> Work item
No record may be left out; print them all verbatim.

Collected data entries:
########################################

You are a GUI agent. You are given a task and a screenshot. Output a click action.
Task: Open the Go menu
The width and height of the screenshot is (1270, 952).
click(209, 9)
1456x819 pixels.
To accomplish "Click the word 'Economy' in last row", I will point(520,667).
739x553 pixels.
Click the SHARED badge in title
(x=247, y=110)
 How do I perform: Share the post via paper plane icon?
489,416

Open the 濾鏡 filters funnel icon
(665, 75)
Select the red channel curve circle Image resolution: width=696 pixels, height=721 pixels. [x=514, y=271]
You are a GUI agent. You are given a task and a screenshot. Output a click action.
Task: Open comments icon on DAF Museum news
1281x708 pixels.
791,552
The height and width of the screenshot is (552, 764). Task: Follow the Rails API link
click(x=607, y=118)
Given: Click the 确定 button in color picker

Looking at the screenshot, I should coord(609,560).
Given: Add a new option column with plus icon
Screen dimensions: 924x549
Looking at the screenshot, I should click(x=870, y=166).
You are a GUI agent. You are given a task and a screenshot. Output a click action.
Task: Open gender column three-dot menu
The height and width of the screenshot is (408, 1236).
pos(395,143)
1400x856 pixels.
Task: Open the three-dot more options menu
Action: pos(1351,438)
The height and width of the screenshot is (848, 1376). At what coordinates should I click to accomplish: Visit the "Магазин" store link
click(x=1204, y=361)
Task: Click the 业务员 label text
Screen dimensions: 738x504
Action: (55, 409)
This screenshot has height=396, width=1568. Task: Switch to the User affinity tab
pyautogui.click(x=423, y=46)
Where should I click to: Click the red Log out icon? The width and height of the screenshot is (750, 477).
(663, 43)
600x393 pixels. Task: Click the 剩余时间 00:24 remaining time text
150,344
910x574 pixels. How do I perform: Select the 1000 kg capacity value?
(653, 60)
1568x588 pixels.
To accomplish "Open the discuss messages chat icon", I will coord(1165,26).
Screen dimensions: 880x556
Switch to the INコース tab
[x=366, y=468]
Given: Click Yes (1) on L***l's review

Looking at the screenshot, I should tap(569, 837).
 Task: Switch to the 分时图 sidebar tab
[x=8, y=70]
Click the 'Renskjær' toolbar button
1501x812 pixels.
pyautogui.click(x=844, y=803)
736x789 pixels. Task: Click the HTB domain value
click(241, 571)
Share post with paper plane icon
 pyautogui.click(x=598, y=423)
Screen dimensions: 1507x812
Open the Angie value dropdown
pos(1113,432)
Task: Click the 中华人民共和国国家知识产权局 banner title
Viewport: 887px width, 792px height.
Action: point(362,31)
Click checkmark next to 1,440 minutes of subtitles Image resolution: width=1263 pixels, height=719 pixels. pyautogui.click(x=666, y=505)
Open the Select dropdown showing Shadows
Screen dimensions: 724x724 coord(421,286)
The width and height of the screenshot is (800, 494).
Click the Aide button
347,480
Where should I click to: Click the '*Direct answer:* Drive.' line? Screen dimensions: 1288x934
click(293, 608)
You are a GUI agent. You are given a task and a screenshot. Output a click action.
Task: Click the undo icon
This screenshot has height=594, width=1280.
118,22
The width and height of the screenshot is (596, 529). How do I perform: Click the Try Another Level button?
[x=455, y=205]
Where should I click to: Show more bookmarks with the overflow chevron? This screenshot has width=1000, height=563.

########################################

> Reply to the exercise
You are a GUI agent. You are given a task and a screenshot. Output a click action.
Task: Open the Go menu
The width and height of the screenshot is (1270, 952).
click(209, 9)
1456x819 pixels.
To accomplish "Click the word 'Economy' in last row", I will point(520,667).
739x553 pixels.
Click the SHARED badge in title
(x=247, y=110)
 How do I perform: Share the post via paper plane icon?
489,416

Open the 濾鏡 filters funnel icon
(665, 75)
Select the red channel curve circle Image resolution: width=696 pixels, height=721 pixels. [x=514, y=271]
You are a GUI agent. You are given a task and a screenshot. Output a click action.
Task: Open comments icon on DAF Museum news
1281x708 pixels.
791,552
The height and width of the screenshot is (552, 764). Task: Follow the Rails API link
click(x=607, y=118)
Given: Click the 确定 button in color picker

Looking at the screenshot, I should coord(609,560).
Given: Add a new option column with plus icon
Screen dimensions: 924x549
Looking at the screenshot, I should click(x=870, y=166).
You are a GUI agent. You are given a task and a screenshot. Output a click action.
Task: Open gender column three-dot menu
The height and width of the screenshot is (408, 1236).
pos(395,143)
1400x856 pixels.
Task: Open the three-dot more options menu
Action: pos(1351,438)
The height and width of the screenshot is (848, 1376). At what coordinates should I click to accomplish: Visit the "Магазин" store link
click(x=1204, y=361)
Task: Click the 业务员 label text
Screen dimensions: 738x504
Action: (55, 409)
This screenshot has height=396, width=1568. Task: Switch to the User affinity tab
pyautogui.click(x=423, y=46)
Where should I click to: Click the red Log out icon? The width and height of the screenshot is (750, 477).
(663, 43)
600x393 pixels. Task: Click the 剩余时间 00:24 remaining time text
150,344
910x574 pixels. How do I perform: Select the 1000 kg capacity value?
(653, 60)
1568x588 pixels.
To accomplish "Open the discuss messages chat icon", I will coord(1165,26).
Screen dimensions: 880x556
Switch to the INコース tab
[x=366, y=468]
Given: Click Yes (1) on L***l's review

Looking at the screenshot, I should tap(569, 837).
 Task: Switch to the 分时图 sidebar tab
[x=8, y=70]
Click the 'Renskjær' toolbar button
1501x812 pixels.
pyautogui.click(x=844, y=803)
736x789 pixels. Task: Click the HTB domain value
click(241, 571)
Share post with paper plane icon
 pyautogui.click(x=598, y=423)
Screen dimensions: 1507x812
Open the Angie value dropdown
pos(1113,432)
Task: Click the 中华人民共和国国家知识产权局 banner title
Viewport: 887px width, 792px height.
Action: point(362,31)
Click checkmark next to 1,440 minutes of subtitles Image resolution: width=1263 pixels, height=719 pixels. pyautogui.click(x=666, y=505)
Open the Select dropdown showing Shadows
Screen dimensions: 724x724 coord(421,286)
The width and height of the screenshot is (800, 494).
Click the Aide button
347,480
Where should I click to: Click the '*Direct answer:* Drive.' line? Screen dimensions: 1288x934
click(293, 608)
You are a GUI agent. You are given a task and a screenshot. Output a click action.
Task: Click the undo icon
This screenshot has height=594, width=1280.
118,22
The width and height of the screenshot is (596, 529). How do I perform: Click the Try Another Level button?
[x=455, y=205]
Where should I click to: Show more bookmarks with the overflow chevron? This screenshot has width=1000, height=563.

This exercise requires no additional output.